START
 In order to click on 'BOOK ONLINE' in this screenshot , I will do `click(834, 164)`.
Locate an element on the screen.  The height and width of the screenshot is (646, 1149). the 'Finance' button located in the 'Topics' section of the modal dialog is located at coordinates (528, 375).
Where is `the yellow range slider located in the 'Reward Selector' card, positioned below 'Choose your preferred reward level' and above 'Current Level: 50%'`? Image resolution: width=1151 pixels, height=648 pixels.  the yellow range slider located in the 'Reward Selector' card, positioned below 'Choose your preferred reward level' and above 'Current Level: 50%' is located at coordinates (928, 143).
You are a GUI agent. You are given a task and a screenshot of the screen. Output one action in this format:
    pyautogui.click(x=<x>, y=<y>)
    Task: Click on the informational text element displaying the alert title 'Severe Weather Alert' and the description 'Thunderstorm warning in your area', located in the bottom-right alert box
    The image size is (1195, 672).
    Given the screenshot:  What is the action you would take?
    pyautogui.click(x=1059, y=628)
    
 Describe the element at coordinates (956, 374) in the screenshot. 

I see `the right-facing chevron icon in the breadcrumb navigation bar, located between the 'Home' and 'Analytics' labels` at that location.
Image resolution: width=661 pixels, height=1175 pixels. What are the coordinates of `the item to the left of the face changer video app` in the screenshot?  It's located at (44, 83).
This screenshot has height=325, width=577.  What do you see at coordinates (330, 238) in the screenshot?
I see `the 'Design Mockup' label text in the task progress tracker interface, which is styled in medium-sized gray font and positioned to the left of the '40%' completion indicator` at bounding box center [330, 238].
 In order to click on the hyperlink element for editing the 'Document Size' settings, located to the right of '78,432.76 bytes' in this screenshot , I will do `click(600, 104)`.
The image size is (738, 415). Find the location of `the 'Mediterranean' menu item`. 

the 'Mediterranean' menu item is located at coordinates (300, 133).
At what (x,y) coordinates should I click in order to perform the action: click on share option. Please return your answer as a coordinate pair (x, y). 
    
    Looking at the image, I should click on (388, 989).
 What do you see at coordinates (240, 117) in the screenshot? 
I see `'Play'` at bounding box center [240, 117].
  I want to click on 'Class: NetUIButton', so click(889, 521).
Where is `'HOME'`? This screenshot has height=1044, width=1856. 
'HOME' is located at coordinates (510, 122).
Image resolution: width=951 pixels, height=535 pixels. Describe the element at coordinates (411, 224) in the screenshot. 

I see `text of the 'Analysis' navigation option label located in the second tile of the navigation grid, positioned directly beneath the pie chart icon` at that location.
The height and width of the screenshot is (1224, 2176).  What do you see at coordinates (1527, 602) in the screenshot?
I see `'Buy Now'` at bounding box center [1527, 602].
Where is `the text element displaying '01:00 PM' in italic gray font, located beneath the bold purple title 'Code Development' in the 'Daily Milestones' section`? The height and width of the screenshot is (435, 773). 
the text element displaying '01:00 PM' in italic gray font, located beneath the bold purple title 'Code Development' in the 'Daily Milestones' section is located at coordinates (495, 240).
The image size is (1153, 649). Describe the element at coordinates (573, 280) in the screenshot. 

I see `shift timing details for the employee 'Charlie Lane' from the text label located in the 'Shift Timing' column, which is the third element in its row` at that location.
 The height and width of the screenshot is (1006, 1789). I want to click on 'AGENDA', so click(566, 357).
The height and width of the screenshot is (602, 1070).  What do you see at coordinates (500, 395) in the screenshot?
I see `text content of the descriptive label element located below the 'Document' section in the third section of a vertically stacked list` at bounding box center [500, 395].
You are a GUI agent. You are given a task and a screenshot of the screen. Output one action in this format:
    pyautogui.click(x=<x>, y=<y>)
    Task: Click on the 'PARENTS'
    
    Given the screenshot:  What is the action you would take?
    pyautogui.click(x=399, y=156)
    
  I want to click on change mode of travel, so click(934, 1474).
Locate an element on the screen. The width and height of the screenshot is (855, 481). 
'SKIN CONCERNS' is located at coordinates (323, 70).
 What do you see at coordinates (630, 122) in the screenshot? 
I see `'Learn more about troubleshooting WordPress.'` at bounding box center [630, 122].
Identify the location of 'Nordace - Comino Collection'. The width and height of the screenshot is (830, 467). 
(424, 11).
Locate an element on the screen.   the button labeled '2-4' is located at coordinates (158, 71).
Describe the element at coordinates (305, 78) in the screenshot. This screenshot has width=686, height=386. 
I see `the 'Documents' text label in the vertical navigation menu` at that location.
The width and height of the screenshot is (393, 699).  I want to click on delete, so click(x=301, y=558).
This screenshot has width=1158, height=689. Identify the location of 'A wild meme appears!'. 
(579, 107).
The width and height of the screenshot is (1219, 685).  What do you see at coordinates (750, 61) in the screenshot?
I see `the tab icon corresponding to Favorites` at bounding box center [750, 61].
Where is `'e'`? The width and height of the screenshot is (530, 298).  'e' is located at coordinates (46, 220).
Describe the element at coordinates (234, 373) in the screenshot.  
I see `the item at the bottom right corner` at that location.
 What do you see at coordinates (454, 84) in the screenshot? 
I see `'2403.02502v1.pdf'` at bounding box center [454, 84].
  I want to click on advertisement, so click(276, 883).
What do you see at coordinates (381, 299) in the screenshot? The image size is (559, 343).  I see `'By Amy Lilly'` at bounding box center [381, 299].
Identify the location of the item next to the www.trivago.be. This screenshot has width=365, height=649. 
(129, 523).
END
#### WHAT TO WORK ON:
Arrange every line of the entries above as a Markdown table with the columns Row and Line, numbering each row and omitting blank lines.

#### THE RESULT:
| Row | Line |
|---|---|
| 1 |  In order to click on 'BOOK ONLINE' in this screenshot , I will do `click(834, 164)`. |
| 2 | Locate an element on the screen.  The height and width of the screenshot is (646, 1149). the 'Finance' button located in the 'Topics' section of the modal dialog is located at coordinates (528, 375). |
| 3 | Where is `the yellow range slider located in the 'Reward Selector' card, positioned below 'Choose your preferred reward level' and above 'Current Level: 50%'`? Image resolution: width=1151 pixels, height=648 pixels.  the yellow range slider located in the 'Reward Selector' card, positioned below 'Choose your preferred reward level' and above 'Current Level: 50%' is located at coordinates (928, 143). |
| 4 | You are a GUI agent. You are given a task and a screenshot of the screen. Output one action in this format: |
| 5 |     pyautogui.click(x=<x>, y=<y>) |
| 6 |     Task: Click on the informational text element displaying the alert title 'Severe Weather Alert' and the description 'Thunderstorm warning in your area', located in the bottom-right alert box |
| 7 |     The image size is (1195, 672). |
| 8 |     Given the screenshot:  What is the action you would take? |
| 9 |     pyautogui.click(x=1059, y=628) |
| 10 |  Describe the element at coordinates (956, 374) in the screenshot.  |
| 11 | I see `the right-facing chevron icon in the breadcrumb navigation bar, located between the 'Home' and 'Analytics' labels` at that location. |
| 12 | Image resolution: width=661 pixels, height=1175 pixels. What are the coordinates of `the item to the left of the face changer video app` in the screenshot?  It's located at (44, 83). |
| 13 | This screenshot has height=325, width=577.  What do you see at coordinates (330, 238) in the screenshot? |
| 14 | I see `the 'Design Mockup' label text in the task progress tracker interface, which is styled in medium-sized gray font and positioned to the left of the '40%' completion indicator` at bounding box center [330, 238]. |
| 15 |  In order to click on the hyperlink element for editing the 'Document Size' settings, located to the right of '78,432.76 bytes' in this screenshot , I will do `click(600, 104)`. |
| 16 | The image size is (738, 415). Find the location of `the 'Mediterranean' menu item`.  |
| 17 | the 'Mediterranean' menu item is located at coordinates (300, 133). |
| 18 | At what (x,y) coordinates should I click in order to perform the action: click on share option. Please return your answer as a coordinate pair (x, y).  |
| 19 |     Looking at the image, I should click on (388, 989). |
| 20 |  What do you see at coordinates (240, 117) in the screenshot?  |
| 21 | I see `'Play'` at bounding box center [240, 117]. |
| 22 |   I want to click on 'Class: NetUIButton', so click(889, 521). |
| 23 | Where is `'HOME'`? This screenshot has height=1044, width=1856.  |
| 24 | 'HOME' is located at coordinates (510, 122). |
| 25 | Image resolution: width=951 pixels, height=535 pixels. Describe the element at coordinates (411, 224) in the screenshot.  |
| 26 | I see `text of the 'Analysis' navigation option label located in the second tile of the navigation grid, positioned directly beneath the pie chart icon` at that location. |
| 27 | The height and width of the screenshot is (1224, 2176).  What do you see at coordinates (1527, 602) in the screenshot? |
| 28 | I see `'Buy Now'` at bounding box center [1527, 602]. |
| 29 | Where is `the text element displaying '01:00 PM' in italic gray font, located beneath the bold purple title 'Code Development' in the 'Daily Milestones' section`? The height and width of the screenshot is (435, 773).  |
| 30 | the text element displaying '01:00 PM' in italic gray font, located beneath the bold purple title 'Code Development' in the 'Daily Milestones' section is located at coordinates (495, 240). |
| 31 | The image size is (1153, 649). Describe the element at coordinates (573, 280) in the screenshot.  |
| 32 | I see `shift timing details for the employee 'Charlie Lane' from the text label located in the 'Shift Timing' column, which is the third element in its row` at that location. |
| 33 |  The height and width of the screenshot is (1006, 1789). I want to click on 'AGENDA', so click(566, 357). |
| 34 | The height and width of the screenshot is (602, 1070).  What do you see at coordinates (500, 395) in the screenshot? |
| 35 | I see `text content of the descriptive label element located below the 'Document' section in the third section of a vertically stacked list` at bounding box center [500, 395]. |
| 36 | You are a GUI agent. You are given a task and a screenshot of the screen. Output one action in this format: |
| 37 |     pyautogui.click(x=<x>, y=<y>) |
| 38 |     Task: Click on the 'PARENTS' |
| 39 |     Given the screenshot:  What is the action you would take? |
| 40 |     pyautogui.click(x=399, y=156) |
| 41 |   I want to click on change mode of travel, so click(934, 1474). |
| 42 | Locate an element on the screen. The width and height of the screenshot is (855, 481).  |
| 43 | 'SKIN CONCERNS' is located at coordinates (323, 70). |
| 44 |  What do you see at coordinates (630, 122) in the screenshot?  |
| 45 | I see `'Learn more about troubleshooting WordPress.'` at bounding box center [630, 122]. |
| 46 | Identify the location of 'Nordace - Comino Collection'. The width and height of the screenshot is (830, 467).  |
| 47 | (424, 11). |
| 48 | Locate an element on the screen.   the button labeled '2-4' is located at coordinates (158, 71). |
| 49 | Describe the element at coordinates (305, 78) in the screenshot. This screenshot has width=686, height=386.  |
| 50 | I see `the 'Documents' text label in the vertical navigation menu` at that location. |
| 51 | The width and height of the screenshot is (393, 699).  I want to click on delete, so click(x=301, y=558). |
| 52 | This screenshot has width=1158, height=689. Identify the location of 'A wild meme appears!'.  |
| 53 | (579, 107). |
| 54 | The width and height of the screenshot is (1219, 685).  What do you see at coordinates (750, 61) in the screenshot? |
| 55 | I see `the tab icon corresponding to Favorites` at bounding box center [750, 61]. |
| 56 | Where is `'e'`? The width and height of the screenshot is (530, 298).  'e' is located at coordinates (46, 220). |
| 57 | Describe the element at coordinates (234, 373) in the screenshot.   |
| 58 | I see `the item at the bottom right corner` at that location. |
| 59 |  What do you see at coordinates (454, 84) in the screenshot?  |
| 60 | I see `'2403.02502v1.pdf'` at bounding box center [454, 84]. |
| 61 |   I want to click on advertisement, so click(276, 883). |
| 62 | What do you see at coordinates (381, 299) in the screenshot? The image size is (559, 343).  I see `'By Amy Lilly'` at bounding box center [381, 299]. |
| 63 | Identify the location of the item next to the www.trivago.be. This screenshot has width=365, height=649.  |
| 64 | (129, 523). |